Assignment: Scan the listing below for the word "menu" and copy every line that has it.

══ Information provided

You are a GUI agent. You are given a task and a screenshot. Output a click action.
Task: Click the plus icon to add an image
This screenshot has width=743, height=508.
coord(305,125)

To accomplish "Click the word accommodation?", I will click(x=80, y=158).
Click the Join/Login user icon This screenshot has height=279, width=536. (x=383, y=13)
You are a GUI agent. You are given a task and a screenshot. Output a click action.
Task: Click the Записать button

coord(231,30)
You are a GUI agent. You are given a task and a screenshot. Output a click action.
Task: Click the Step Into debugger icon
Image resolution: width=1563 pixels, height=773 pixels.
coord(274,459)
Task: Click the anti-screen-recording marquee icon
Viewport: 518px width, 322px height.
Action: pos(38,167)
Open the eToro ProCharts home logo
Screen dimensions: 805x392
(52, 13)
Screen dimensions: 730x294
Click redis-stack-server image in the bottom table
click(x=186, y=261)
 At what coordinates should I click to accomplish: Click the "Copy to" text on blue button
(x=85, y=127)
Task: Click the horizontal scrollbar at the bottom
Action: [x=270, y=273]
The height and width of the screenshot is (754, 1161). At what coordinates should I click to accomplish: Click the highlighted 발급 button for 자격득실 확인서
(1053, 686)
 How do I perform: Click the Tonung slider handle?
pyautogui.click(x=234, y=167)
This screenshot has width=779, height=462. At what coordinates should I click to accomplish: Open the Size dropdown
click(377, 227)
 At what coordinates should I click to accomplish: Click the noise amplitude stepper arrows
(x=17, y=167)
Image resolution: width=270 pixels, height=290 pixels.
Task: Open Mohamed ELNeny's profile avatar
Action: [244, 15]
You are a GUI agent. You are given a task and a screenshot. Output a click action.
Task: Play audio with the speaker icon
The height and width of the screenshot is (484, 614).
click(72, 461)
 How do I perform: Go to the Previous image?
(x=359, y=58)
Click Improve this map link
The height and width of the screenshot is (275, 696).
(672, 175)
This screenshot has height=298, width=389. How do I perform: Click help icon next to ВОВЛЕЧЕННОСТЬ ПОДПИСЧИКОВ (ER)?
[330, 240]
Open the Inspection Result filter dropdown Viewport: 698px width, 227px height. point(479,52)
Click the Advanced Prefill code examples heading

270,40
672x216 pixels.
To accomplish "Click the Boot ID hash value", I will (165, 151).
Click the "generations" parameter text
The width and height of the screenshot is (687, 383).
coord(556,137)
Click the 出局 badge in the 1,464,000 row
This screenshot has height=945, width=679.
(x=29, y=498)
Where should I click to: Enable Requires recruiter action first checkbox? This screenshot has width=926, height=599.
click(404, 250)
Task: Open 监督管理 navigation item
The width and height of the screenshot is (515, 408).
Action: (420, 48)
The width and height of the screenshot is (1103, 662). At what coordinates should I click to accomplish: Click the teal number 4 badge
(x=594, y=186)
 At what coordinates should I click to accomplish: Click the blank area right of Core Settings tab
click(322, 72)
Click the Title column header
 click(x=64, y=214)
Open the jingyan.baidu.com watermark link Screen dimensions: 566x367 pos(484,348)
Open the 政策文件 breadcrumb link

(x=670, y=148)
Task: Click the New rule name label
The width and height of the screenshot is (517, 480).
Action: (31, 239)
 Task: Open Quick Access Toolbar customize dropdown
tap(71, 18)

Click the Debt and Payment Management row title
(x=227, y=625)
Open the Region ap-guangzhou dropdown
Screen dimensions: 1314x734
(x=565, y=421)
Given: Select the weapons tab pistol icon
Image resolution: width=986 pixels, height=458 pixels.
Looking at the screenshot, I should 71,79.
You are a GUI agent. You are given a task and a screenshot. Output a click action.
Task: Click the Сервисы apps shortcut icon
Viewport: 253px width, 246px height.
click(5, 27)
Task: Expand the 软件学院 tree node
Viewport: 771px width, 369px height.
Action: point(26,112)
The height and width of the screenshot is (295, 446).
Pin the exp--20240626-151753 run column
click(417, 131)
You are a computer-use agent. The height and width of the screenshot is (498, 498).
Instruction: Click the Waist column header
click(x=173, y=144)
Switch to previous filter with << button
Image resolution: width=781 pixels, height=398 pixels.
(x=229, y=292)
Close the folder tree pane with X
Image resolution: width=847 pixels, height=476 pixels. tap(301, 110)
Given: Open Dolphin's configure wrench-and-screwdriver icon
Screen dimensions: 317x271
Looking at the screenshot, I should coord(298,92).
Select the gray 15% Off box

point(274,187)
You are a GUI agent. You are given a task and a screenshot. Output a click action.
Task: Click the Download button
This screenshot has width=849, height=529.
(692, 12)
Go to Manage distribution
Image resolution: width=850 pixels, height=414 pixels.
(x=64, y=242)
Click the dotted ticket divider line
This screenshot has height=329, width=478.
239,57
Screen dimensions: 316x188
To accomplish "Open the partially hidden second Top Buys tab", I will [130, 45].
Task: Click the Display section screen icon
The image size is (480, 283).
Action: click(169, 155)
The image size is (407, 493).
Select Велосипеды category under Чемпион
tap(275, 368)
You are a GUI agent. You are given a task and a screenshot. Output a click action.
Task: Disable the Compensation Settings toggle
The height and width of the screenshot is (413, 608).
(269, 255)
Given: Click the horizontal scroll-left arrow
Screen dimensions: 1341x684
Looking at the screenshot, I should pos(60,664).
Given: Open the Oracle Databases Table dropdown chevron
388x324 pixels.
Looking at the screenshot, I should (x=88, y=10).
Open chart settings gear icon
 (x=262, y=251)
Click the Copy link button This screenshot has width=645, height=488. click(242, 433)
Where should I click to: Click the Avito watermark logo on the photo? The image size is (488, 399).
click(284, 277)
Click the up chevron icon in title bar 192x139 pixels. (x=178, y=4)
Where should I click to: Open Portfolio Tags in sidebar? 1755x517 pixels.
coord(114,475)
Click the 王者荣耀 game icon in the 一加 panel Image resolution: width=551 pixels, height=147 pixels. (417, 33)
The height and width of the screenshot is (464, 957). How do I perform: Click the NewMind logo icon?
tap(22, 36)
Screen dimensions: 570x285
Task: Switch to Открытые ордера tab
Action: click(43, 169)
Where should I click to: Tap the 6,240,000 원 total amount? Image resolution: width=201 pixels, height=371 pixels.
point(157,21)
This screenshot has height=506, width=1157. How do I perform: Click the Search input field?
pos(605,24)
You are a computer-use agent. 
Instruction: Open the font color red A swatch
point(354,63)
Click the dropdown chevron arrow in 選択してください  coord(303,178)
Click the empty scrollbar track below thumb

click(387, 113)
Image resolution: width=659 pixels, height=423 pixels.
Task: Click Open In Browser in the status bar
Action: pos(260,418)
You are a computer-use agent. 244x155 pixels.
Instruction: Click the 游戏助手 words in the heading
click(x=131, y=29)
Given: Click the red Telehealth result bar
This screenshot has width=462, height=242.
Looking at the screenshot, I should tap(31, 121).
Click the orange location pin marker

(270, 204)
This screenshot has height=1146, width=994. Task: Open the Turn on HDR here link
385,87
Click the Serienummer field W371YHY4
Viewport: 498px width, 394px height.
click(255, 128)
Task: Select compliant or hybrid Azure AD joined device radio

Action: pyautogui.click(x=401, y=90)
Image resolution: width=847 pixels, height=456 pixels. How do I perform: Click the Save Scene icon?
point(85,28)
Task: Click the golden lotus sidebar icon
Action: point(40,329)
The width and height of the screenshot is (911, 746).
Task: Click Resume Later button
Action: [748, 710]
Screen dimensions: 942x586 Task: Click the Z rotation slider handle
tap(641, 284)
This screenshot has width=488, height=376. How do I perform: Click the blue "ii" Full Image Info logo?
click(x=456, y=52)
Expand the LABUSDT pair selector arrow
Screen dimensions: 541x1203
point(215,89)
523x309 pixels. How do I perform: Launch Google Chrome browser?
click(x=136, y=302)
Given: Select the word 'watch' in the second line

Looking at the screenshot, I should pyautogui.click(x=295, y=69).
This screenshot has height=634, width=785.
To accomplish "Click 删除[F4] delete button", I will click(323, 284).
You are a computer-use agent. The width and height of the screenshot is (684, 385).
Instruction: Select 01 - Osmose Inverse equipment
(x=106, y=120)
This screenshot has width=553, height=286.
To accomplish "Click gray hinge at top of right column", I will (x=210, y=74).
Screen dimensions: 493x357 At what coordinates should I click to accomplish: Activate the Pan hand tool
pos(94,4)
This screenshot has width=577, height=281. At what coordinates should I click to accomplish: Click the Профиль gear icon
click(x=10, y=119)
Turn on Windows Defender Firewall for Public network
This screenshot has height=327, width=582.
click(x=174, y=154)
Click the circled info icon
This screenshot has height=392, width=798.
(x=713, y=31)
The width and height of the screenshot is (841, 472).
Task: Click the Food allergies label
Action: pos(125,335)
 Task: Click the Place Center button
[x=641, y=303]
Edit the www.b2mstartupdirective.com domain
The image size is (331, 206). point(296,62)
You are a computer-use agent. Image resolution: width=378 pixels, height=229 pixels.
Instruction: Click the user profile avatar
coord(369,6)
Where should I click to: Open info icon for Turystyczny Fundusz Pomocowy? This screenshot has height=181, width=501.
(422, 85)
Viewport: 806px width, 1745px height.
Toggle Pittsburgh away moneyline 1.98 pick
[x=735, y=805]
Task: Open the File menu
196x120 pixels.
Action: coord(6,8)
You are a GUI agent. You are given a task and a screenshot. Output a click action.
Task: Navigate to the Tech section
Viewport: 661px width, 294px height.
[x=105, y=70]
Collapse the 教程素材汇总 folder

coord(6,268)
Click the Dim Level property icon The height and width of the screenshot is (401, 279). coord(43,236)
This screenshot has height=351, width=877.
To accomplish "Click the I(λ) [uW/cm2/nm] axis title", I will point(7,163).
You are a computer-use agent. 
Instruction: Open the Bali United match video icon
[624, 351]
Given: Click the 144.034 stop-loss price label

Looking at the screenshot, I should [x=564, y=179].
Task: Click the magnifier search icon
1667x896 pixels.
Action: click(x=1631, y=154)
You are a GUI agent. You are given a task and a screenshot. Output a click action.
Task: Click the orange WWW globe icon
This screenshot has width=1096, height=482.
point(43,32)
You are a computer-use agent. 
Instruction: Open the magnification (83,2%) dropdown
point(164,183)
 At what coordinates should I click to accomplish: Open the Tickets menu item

════

Exercise answer:
Task: Open the File menu
 At what coordinates should I click to accomplish: Open the Tickets menu item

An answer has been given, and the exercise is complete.